Von wegen Schleppleine und Flexileine sind legitim und schützen Wildtiere.
Dieses Rehkitz lag etwa 1,5m vom Wegesrand entfernt. Da hätte auch eine Leine nichts gebracht.
Aufmerksame Halter und gut erzogene Hunde sind mit da deutlich lieber/sicherer.
Sam war dort nicht angeleint. Er schaut sich sowas dann immer an, und setzt sich hin. Reine Neugier. Bis ich ihn abrufe.
Ich gebe dir natürlich recht, ein Hund, der solch eine Situation wie dein Hund managen kann, ist das Optimum und sollte Ziel eines jeden Hundehaltenden sein.

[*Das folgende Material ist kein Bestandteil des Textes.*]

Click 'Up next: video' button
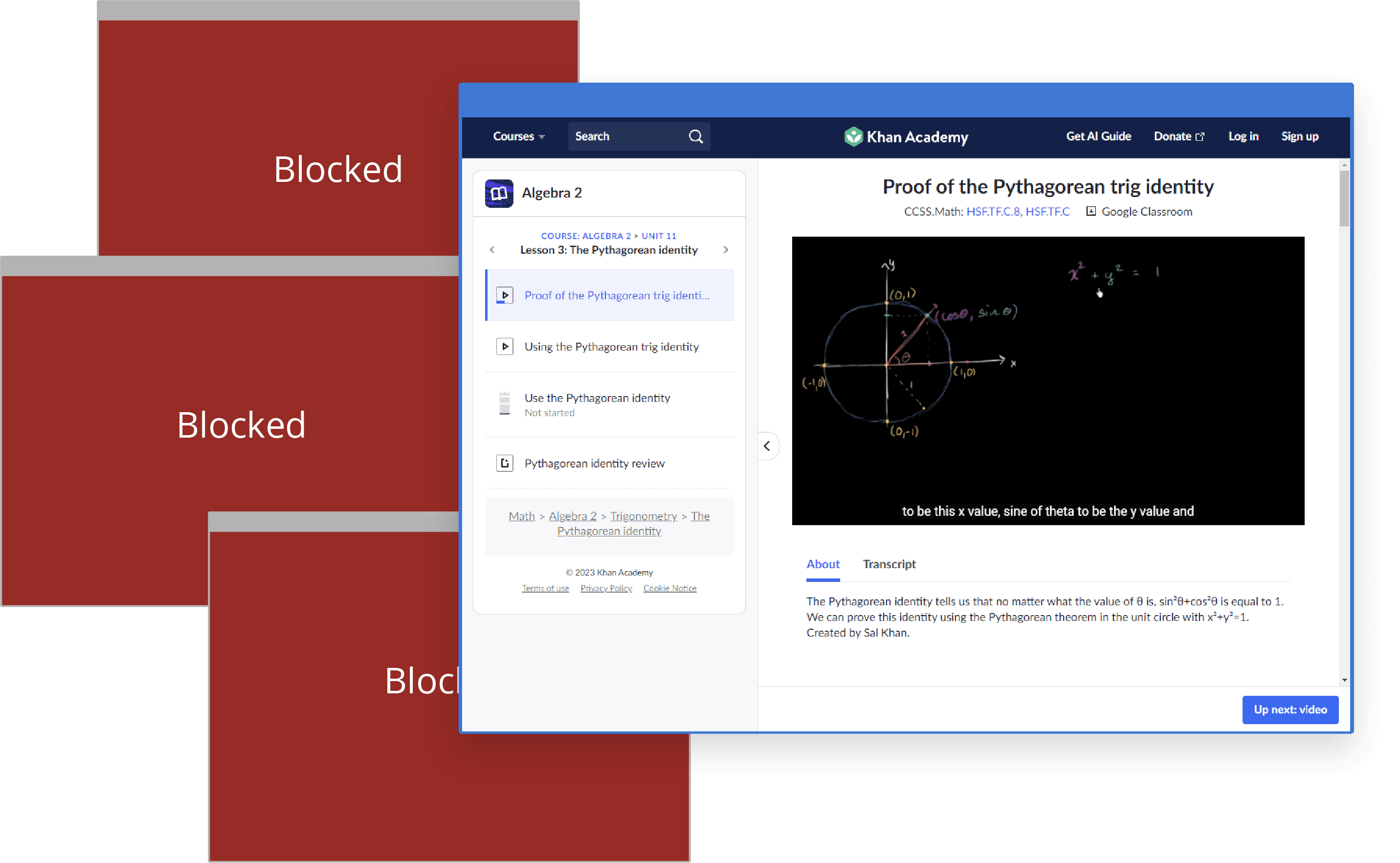Screen dimensions: 1400x863 point(1291,710)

Nur leider ist das ist das nicht immer der Fall.
Ich bin ein Fan von Schleppleinen, weil sie zusätzliche Sicherheiten bietet, nutze sie seit Jahren regelmäßig mit zwei 25kg Hunden.
1) Die wenigsten Hunde stürzen sich in Beschädigungsabsicht direkt auf ein liegendes Kitz, es muss in den allermeisten Fällen erst Bewegungsreiz erfolgen. Und dann kann man mit der Schleppleine sehr gut den Hund wegziehen, bzw. stoppen falls es zur Hetze käme.
2) Auch eine Schleppleine entbindet die Haltenden nicht davon, bei ihrem Hund zu sein, jeder Zeit zu wissen, wie seine „Stimmung“ gerade ist. Die meisten Hunde sind von so einem „Fund“ nicht überrascht, zeigen ihn bereits etliche Meter vorher an.
3) In hohe Wiesen würde ich meinen Hund weder mit, noch ohne Schlepp lassen, nicht nur wegen der Nester und Kitze, sondern auch wegen der Zecken und Grannen.